Images within the entries are to be omitted; the remainder must be reproduced exactly.

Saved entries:
== == ==

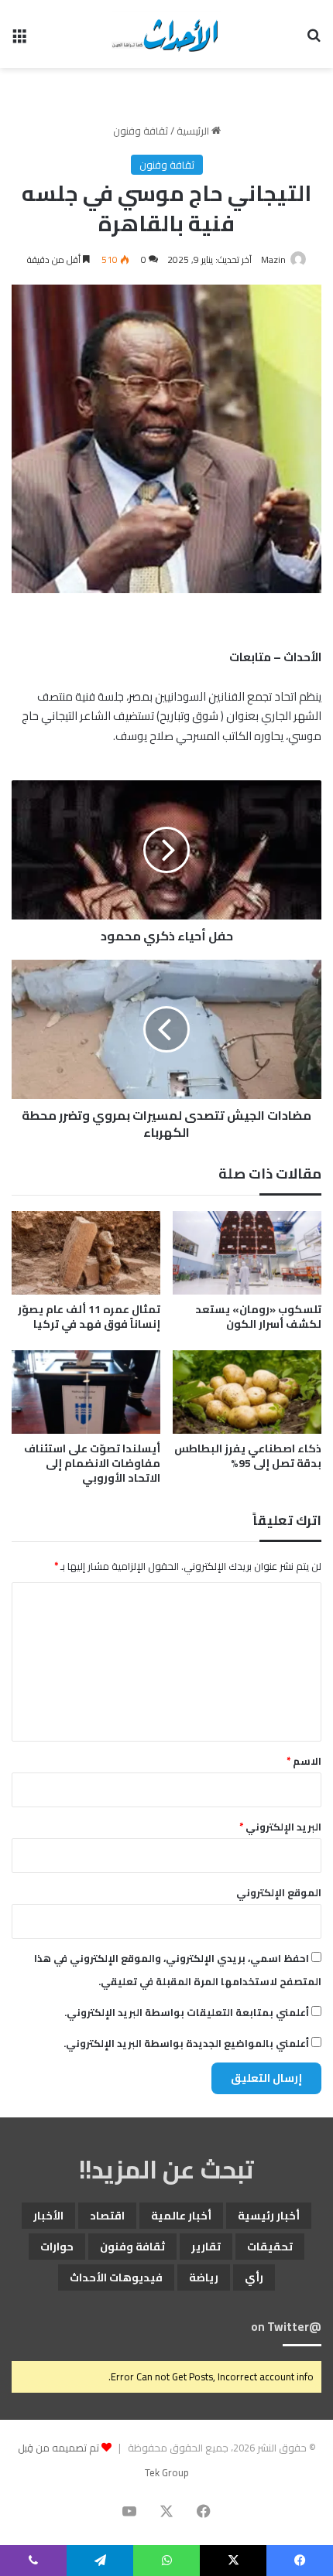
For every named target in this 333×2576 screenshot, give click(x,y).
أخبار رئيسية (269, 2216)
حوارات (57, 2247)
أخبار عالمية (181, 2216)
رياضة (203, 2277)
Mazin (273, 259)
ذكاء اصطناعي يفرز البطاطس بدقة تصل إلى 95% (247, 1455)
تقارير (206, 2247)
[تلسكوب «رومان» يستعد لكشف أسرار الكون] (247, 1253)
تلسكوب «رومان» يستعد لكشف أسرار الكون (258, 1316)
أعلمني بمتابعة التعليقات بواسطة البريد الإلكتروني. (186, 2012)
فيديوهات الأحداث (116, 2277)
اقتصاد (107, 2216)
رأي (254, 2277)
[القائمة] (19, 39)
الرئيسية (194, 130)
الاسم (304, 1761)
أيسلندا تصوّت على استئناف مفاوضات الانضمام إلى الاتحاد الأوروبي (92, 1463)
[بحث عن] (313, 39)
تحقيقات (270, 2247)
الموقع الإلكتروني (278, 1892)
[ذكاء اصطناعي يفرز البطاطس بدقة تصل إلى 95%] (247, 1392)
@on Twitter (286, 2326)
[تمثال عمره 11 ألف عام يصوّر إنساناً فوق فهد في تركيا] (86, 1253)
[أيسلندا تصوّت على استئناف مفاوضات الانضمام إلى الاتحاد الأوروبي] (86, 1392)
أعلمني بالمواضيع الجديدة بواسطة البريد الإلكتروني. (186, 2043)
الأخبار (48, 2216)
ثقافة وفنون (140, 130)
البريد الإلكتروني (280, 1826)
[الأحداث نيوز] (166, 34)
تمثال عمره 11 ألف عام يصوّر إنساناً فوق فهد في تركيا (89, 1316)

== == ==

Answer to the problem:
For every named target in this 333×2576 screenshot, give click(x,y).
أخبار رئيسية (269, 2216)
حوارات (57, 2247)
أخبار عالمية (181, 2216)
رياضة (203, 2277)
Mazin (273, 259)
ذكاء اصطناعي يفرز البطاطس بدقة تصل إلى 95% (247, 1455)
تقارير (206, 2247)
[تلسكوب «رومان» يستعد لكشف أسرار الكون] (247, 1253)
تلسكوب «رومان» يستعد لكشف أسرار الكون (258, 1316)
أعلمني بمتابعة التعليقات بواسطة البريد الإلكتروني. (186, 2012)
فيديوهات الأحداث (116, 2277)
اقتصاد (107, 2216)
رأي (254, 2277)
[القائمة] (19, 39)
الرئيسية (194, 130)
الاسم (304, 1761)
أيسلندا تصوّت على استئناف مفاوضات الانضمام إلى الاتحاد الأوروبي (92, 1463)
[بحث عن] (313, 39)
تحقيقات (270, 2247)
الموقع الإلكتروني (278, 1892)
[ذكاء اصطناعي يفرز البطاطس بدقة تصل إلى 95%] (247, 1392)
@on Twitter (286, 2326)
[تمثال عمره 11 ألف عام يصوّر إنساناً فوق فهد في تركيا] (86, 1253)
[أيسلندا تصوّت على استئناف مفاوضات الانضمام إلى الاتحاد الأوروبي] (86, 1392)
أعلمني بالمواضيع الجديدة بواسطة البريد الإلكتروني. (186, 2043)
الأخبار (48, 2216)
ثقافة وفنون (140, 130)
البريد الإلكتروني (280, 1826)
[الأحداث نيوز] (166, 34)
تمثال عمره 11 ألف عام يصوّر إنساناً فوق فهد في تركيا (89, 1316)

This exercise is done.